Section 2-506 - Quorum; voting.

§ 2-506. Quorum; voting.
 

(a)  General rule.- Unless this article or the charter of a corporation provides otherwise, at a meeting of stockholders: 

(1) The presence in person or by proxy of stockholders entitled to cast a majority of all the votes entitled to be cast at the meeting constitutes a quorum; and 

(2) A majority of all the votes cast at a meeting at which a quorum is present is sufficient to approve any matter which properly comes before the meeting. 

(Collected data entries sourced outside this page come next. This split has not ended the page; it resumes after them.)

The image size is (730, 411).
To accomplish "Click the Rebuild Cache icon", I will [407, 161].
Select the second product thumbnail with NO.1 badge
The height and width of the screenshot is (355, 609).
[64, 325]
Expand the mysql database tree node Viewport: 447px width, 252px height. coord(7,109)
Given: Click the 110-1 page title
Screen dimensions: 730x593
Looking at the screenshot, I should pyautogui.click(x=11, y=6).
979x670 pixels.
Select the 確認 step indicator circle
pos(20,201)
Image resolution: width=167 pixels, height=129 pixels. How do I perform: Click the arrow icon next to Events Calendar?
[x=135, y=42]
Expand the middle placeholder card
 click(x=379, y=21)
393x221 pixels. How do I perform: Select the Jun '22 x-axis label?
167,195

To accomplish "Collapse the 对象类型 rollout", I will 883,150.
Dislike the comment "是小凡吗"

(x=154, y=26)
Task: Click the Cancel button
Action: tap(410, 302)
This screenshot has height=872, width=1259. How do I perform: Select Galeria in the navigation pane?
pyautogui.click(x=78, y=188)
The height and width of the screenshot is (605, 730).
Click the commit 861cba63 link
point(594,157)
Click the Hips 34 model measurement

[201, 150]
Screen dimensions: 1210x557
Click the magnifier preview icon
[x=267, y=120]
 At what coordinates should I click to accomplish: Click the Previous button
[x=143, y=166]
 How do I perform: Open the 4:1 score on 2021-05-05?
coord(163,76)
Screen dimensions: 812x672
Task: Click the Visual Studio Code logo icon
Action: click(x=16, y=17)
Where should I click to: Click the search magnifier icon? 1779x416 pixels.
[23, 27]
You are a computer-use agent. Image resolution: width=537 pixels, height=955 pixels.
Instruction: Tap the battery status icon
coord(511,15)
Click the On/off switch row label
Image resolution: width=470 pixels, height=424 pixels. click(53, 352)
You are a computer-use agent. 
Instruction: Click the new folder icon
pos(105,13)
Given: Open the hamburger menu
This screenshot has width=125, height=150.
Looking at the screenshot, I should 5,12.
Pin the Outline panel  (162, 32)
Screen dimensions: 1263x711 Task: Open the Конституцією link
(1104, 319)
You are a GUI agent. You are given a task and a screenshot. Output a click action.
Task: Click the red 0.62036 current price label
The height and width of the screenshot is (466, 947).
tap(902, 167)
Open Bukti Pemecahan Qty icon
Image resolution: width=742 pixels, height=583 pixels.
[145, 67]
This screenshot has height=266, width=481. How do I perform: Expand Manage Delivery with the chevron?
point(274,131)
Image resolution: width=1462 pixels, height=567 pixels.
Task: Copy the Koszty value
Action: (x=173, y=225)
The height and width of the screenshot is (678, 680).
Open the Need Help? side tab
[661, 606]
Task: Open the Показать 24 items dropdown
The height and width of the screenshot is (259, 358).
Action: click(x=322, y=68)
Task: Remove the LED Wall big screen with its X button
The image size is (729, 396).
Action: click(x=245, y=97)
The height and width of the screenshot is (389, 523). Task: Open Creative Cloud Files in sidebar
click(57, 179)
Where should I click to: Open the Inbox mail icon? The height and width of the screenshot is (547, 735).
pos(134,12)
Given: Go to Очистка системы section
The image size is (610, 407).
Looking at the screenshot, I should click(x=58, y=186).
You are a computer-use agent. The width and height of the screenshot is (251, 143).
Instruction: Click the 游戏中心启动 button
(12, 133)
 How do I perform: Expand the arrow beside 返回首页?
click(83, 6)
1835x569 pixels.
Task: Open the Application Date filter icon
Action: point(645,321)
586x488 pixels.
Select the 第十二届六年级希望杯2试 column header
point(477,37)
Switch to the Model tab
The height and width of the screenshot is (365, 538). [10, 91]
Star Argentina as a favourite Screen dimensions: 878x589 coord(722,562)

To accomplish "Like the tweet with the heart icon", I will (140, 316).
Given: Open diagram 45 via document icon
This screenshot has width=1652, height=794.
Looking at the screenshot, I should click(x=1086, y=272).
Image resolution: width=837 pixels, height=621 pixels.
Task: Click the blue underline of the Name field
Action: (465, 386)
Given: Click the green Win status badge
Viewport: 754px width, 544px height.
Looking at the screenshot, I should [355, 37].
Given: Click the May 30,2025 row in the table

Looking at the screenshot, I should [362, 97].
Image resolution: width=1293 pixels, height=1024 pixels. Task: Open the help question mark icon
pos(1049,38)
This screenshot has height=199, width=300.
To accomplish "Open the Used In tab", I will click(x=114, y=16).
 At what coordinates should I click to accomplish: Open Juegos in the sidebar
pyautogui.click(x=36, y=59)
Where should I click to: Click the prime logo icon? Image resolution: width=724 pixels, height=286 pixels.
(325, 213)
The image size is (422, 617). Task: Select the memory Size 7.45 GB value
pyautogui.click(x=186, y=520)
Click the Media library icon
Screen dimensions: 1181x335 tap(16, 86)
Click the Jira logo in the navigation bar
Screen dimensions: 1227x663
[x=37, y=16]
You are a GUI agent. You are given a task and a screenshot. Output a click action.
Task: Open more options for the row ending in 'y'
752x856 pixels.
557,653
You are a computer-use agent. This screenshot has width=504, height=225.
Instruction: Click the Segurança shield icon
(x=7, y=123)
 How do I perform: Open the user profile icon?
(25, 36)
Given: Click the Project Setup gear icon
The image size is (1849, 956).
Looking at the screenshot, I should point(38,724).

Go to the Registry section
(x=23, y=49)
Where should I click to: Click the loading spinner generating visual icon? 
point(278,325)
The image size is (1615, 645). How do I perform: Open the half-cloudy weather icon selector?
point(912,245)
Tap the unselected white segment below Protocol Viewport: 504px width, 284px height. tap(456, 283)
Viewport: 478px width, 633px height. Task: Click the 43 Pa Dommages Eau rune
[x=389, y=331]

(b)  Two or more classes of stock entitled to vote separately.- Subject to other provisions of this article, unless the charter of a corporation provides otherwise, if two or more classes of stock are entitled to vote separately on any matter for which this article requires approval by two-thirds of all the votes entitled to be cast, the matter shall be approved by two-thirds of all the votes of each class. 

(c)  Alternate requirements for certain corporations.-  

(1) This subsection applies to a corporation that: 

(i) Has a class of equity securities registered under the Securities Exchange Act of 1934 and at least three directors who are not officers or employees of the corporation; or 

(ii) Is registered as an open-end investment company under the Investment Company Act of 1940. 

(2) Unless the charter or bylaws of a corporation provide otherwise, at a meeting of stockholders the presence, in person or by proxy, of a majority of all votes entitled to be cast at the meeting constitutes a quorum. 

(3) For purposes of this subsection, a quorum provision in the bylaws of a corporation may not be less than one-third of the votes entitled to be cast at the meeting. 
 

[An. Code 1957, art. 23, §§ 11, 15, 34, 41, 42, 66, 74, 76; 1975, ch. 311, § 2; 2008, ch. 292.]